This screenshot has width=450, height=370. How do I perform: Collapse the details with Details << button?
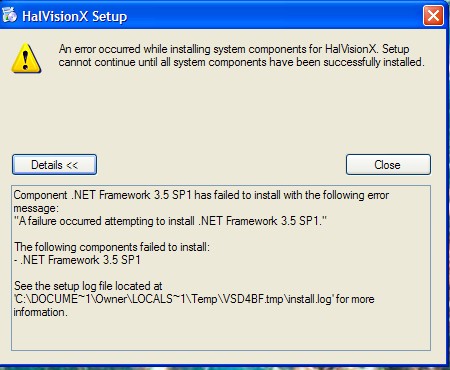(54, 165)
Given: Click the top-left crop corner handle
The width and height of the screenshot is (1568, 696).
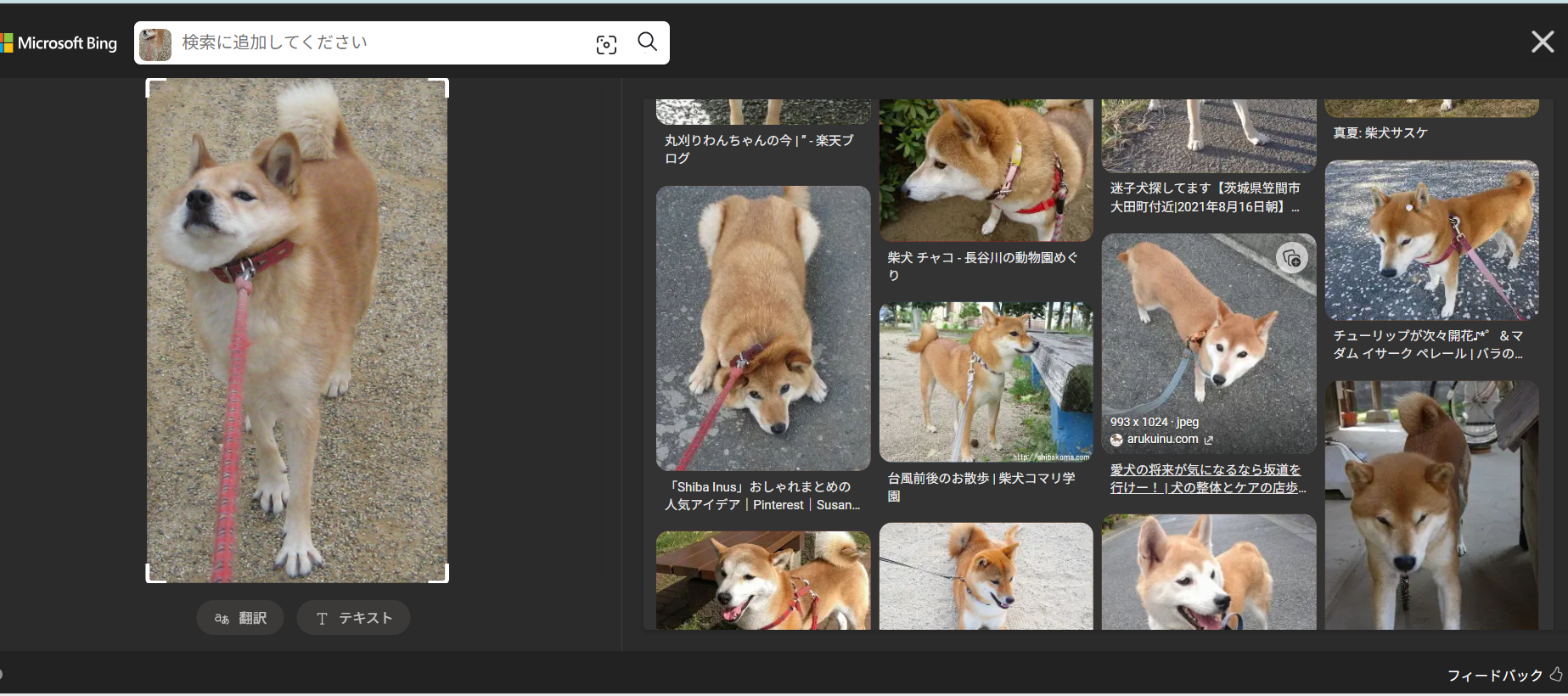Looking at the screenshot, I should pyautogui.click(x=151, y=84).
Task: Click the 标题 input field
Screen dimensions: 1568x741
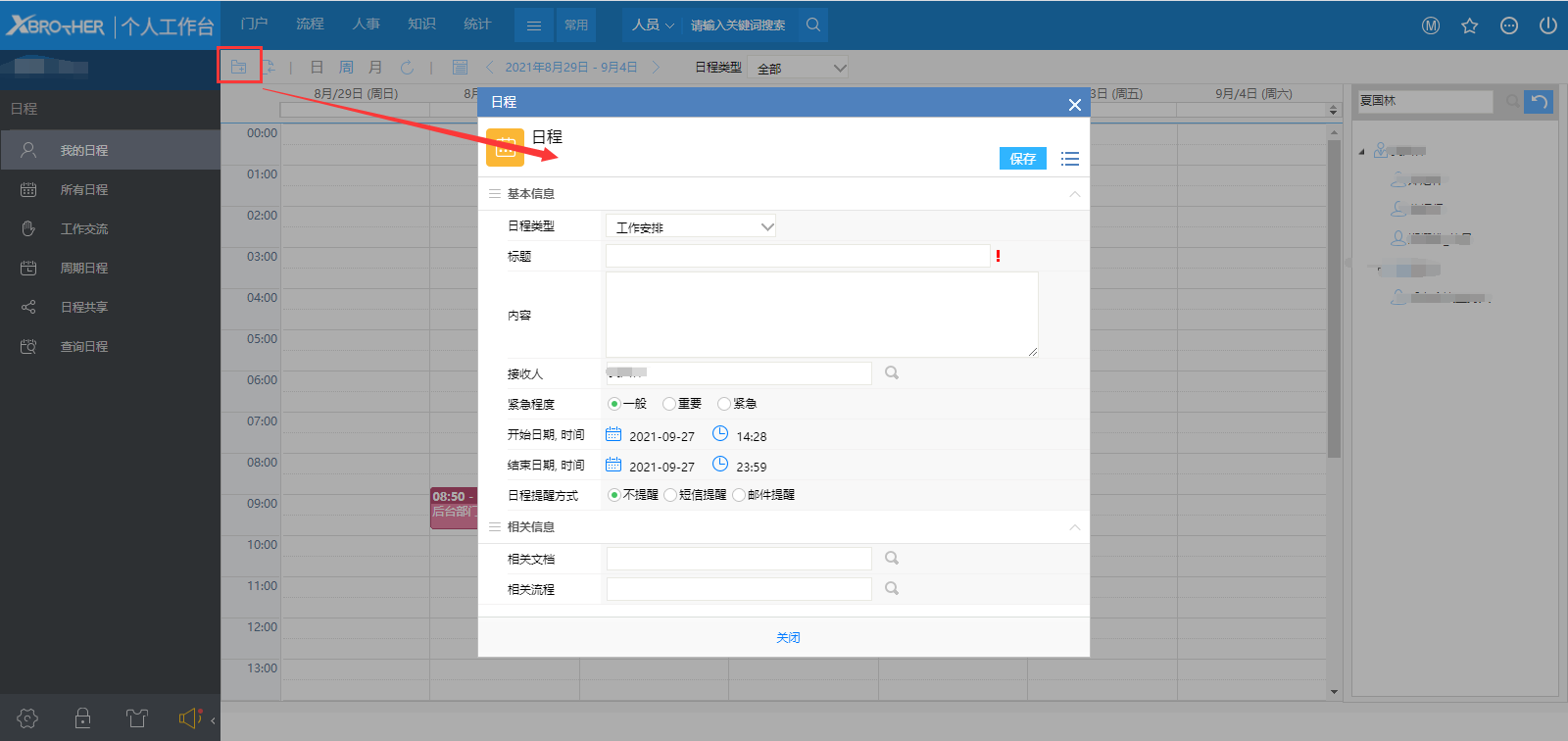Action: tap(798, 256)
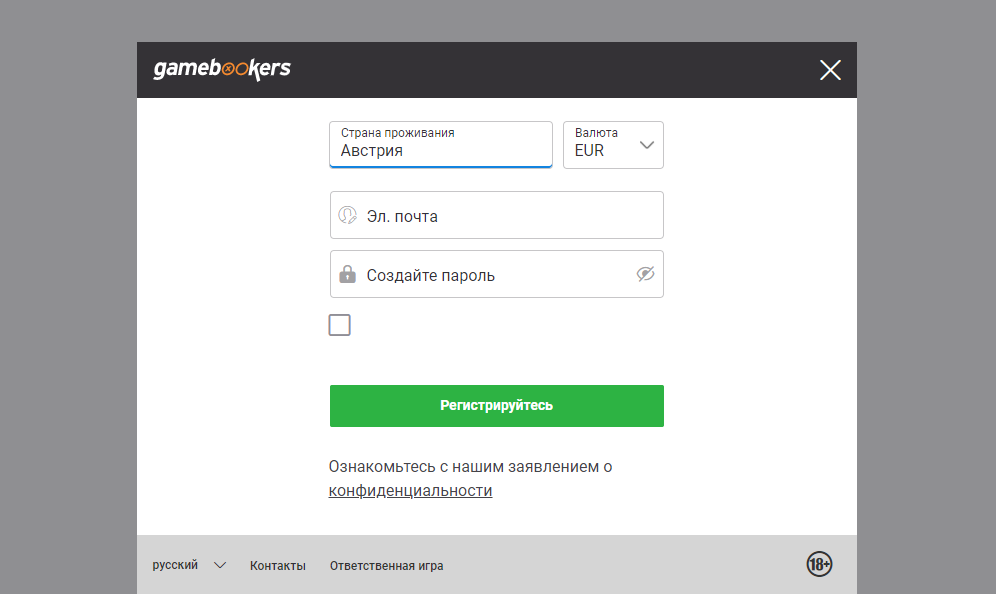
Task: Expand the chevron next to русский
Action: click(220, 565)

━━━━━━

• **TASK ITEM**
An exact retyping of the entries, without images, is the required answer.

• **RESULT OF THE EXERCISE**
This screenshot has width=450, height=370. How do I perform: Collapse the details with Details << button?
(54, 165)
Given: Click the top-left crop corner handle
The width and height of the screenshot is (1568, 696).
Looking at the screenshot, I should pyautogui.click(x=151, y=84).
Task: Click the 标题 input field
Screen dimensions: 1568x741
Action: tap(798, 256)
Task: Expand the chevron next to русский
Action: click(220, 565)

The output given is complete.